The main metric that NICE uses to make these decisions is the Quality Adjusted Life Year (QALY). This takes into account the quantity AND quality of extra life given to the patient by a particular chemotherapy. So if a drug gives a patient an extra year of perfect health, it is given a QALY of 1.0. If the extra year is not in full health, it is given a value below 1 to account for this. For example, if a new treatment allows a patient to live for 2 additional years compared to the old treatment, but only with a quality of life weight of 0.6 (perhaps the patient is in severe pain as a result), then the treatment gives 2 * 0.6 = 1.2 QALYs to the patient.
NICE has set guidelines on how much it can pay per QALY gained. That price is around £30,000, but can rise to £50,000 in some rare circumstances. Now compare that figure with the table below showing NICE recommendations on cancer drugs since the start of last year, and you can begin to see why it has had problems with some cancer therapies, with many drugs estimated to cost over the £30,000 threshold.
|Drug||Recommendation||Cost per QALY*|
|Bortezomib2||Recommended||£17,800 – £39,600||Link|
|Imatinib||Recommended||£16,700 – £30,000||Link|
|Sipuleucel-T||Not Recommended||£48,700 – £512,000||Link|
|Pomalidomide3||Not Recommended||£50,000 – £70,000||Link|
*depending on treatment ¶Recommended for a smaller group than applied for 1Aflibercept in combination with irinotecan and fluorouracil-based therapy 2Bortezomib in combination with dexamethasone, or with dexamethasone and thalidomide 3Pomalidomide in combination with dexamethasone
This problem has been partially addressed by the creation in 2010 of the Cancer Drugs Fund, which provides funding for treatments that NICE haven’t judged on yet, or has deemed too expensive. This fund is due to finish in March 2016, but for the time being it provides an additional £340 million per year to pay for cancer drugs.
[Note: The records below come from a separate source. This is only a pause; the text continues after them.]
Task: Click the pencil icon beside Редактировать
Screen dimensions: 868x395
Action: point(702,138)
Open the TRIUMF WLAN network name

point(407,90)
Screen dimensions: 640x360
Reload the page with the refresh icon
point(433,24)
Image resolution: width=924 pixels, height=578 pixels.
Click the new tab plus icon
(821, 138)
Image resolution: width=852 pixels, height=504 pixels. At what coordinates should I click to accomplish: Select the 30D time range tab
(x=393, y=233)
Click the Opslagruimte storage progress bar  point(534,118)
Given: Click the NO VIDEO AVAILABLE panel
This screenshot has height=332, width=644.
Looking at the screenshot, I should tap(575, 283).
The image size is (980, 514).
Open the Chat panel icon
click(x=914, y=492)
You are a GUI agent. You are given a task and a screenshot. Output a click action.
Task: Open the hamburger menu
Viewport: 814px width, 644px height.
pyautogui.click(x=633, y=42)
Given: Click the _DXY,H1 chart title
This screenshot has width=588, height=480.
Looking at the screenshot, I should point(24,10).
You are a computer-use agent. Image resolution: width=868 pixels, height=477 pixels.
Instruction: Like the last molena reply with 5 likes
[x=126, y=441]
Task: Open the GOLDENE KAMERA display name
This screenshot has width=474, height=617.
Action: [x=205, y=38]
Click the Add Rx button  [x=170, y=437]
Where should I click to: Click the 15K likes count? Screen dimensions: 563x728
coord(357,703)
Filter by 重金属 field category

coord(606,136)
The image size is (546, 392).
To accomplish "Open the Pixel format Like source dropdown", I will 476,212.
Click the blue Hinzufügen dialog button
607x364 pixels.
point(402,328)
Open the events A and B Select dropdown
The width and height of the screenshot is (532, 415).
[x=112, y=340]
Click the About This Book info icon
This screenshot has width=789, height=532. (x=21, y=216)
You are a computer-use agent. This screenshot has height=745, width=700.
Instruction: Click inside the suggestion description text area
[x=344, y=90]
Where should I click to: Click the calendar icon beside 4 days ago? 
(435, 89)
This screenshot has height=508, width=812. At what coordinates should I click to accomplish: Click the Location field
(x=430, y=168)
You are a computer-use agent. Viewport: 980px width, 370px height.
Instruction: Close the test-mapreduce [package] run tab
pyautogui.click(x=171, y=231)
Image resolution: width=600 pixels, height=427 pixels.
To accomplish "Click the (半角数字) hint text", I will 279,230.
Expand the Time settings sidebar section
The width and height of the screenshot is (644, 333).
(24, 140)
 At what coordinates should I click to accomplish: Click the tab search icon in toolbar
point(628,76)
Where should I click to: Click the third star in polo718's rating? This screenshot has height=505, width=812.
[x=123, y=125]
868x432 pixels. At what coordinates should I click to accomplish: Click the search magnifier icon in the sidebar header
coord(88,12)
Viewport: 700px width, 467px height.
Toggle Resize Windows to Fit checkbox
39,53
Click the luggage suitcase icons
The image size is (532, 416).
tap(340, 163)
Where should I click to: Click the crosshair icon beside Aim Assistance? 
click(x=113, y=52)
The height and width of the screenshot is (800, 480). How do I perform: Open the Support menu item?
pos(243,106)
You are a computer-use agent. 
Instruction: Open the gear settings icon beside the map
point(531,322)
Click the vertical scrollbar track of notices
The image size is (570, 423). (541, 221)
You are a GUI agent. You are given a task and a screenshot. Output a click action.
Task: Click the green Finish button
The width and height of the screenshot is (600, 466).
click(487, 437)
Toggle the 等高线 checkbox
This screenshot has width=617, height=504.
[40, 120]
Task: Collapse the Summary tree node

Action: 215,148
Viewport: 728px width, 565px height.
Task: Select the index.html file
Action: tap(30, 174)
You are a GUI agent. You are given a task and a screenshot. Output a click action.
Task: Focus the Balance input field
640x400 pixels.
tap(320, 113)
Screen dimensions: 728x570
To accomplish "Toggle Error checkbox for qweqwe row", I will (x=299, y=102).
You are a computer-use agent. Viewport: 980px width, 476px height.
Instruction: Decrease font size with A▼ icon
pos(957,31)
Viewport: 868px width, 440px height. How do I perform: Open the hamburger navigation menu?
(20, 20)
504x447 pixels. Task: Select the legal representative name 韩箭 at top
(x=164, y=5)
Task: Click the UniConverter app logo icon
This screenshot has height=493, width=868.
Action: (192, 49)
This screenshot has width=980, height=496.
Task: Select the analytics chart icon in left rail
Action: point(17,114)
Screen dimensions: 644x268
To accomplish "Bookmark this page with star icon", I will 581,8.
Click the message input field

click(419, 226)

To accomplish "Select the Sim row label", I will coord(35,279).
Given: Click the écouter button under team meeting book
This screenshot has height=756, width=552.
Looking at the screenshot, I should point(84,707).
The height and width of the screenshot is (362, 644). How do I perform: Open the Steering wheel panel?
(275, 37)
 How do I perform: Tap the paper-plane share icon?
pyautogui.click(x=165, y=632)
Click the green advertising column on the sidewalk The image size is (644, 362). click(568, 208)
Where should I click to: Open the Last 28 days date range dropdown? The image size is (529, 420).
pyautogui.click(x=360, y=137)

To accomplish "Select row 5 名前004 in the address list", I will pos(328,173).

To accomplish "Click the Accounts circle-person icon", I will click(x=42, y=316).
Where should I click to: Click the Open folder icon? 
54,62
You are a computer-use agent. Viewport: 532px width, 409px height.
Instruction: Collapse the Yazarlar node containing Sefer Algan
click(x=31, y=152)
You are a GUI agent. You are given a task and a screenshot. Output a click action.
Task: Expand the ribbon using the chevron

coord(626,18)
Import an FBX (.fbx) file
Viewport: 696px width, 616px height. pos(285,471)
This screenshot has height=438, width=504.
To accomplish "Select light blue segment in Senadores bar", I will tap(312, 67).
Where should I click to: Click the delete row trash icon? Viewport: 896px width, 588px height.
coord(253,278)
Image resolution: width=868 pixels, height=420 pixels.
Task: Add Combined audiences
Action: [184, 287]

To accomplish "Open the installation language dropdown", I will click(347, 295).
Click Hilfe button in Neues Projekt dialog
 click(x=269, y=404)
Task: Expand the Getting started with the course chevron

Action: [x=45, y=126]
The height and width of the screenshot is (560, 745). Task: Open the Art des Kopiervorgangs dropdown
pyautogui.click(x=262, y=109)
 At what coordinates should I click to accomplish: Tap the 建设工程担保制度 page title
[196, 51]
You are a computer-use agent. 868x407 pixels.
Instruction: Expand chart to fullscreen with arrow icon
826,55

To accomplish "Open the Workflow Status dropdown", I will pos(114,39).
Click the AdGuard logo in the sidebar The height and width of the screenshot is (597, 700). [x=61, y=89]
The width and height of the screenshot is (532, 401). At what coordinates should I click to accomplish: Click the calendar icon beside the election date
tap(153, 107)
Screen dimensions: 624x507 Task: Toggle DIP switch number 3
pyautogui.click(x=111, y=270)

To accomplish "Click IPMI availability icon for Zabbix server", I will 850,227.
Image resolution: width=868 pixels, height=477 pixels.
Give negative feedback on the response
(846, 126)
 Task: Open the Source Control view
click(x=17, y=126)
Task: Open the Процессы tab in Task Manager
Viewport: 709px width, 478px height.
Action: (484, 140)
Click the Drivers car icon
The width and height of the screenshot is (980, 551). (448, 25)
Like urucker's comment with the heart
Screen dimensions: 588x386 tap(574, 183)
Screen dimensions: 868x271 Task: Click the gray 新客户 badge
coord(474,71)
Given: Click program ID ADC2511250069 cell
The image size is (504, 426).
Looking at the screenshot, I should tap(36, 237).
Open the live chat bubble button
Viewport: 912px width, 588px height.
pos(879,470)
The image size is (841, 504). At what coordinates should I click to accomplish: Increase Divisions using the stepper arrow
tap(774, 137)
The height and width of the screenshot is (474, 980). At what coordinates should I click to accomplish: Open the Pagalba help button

The UK government have yet to comment on the long-term prospects of this fund.
It must also be pointed out that this is not a problem with cancer drugs specifically. Many other diseases are facing the same problems. The cystic fibrosis drug Ivacaftor, for example, has had the same issues after it was priced as one of the world’s most expensive medicines (between £335,000 and £1,274,000 per QALY). Despite the cost, this drug is being used for a small number of patients in the UK. There was an extremely good article about the ethical concerns the over pricing of this drug in the British Medical Journal last year that I would encourage everyone to read it (available here for those with access, and by e-mailing us via the contact page on this site for those without).
This all brings up another issue: are pharmaceutical companies over-charging for their treatments? According to a 2014 report, the cost of developing a new drug is now $2.6 billion (£1.7 billion), and takes over 10 years. The pharmaceutical companies argue that they have to make their drugs expensive in order to recoup their costs, and this is a valid point. This statement is slightly dented however, by the fact that the industry spends more on marketing than on research, a point well made by John Oliver in his show Last Week Tonight (below). Add to this the fact that the pharmaceutical industry makes a higher profit margin than any other industry, and the pricing of these drugs begins to look unreasonable. This issue is beyond the scope of this blog but you can find more information in this excellent BBC article.
It is said that we are beginning the era of “personalised medicine”. Each person will receive a specific treatment for their cancer depending on the genetics of their disease. While this will mean more effective treatment of the disease, it also means that fewer patients will be getting any one drug. Cancer drugs will be used on smaller and smaller subgroups of people, which is likely to increase their price, as the cost of drug development is unlikely to drop. This raises difficult questions for an already struggling NHS. In a time of increasing drug prices and increasing cancer incidence, the challenge of funding these therapies will be a pressing issue for years to come.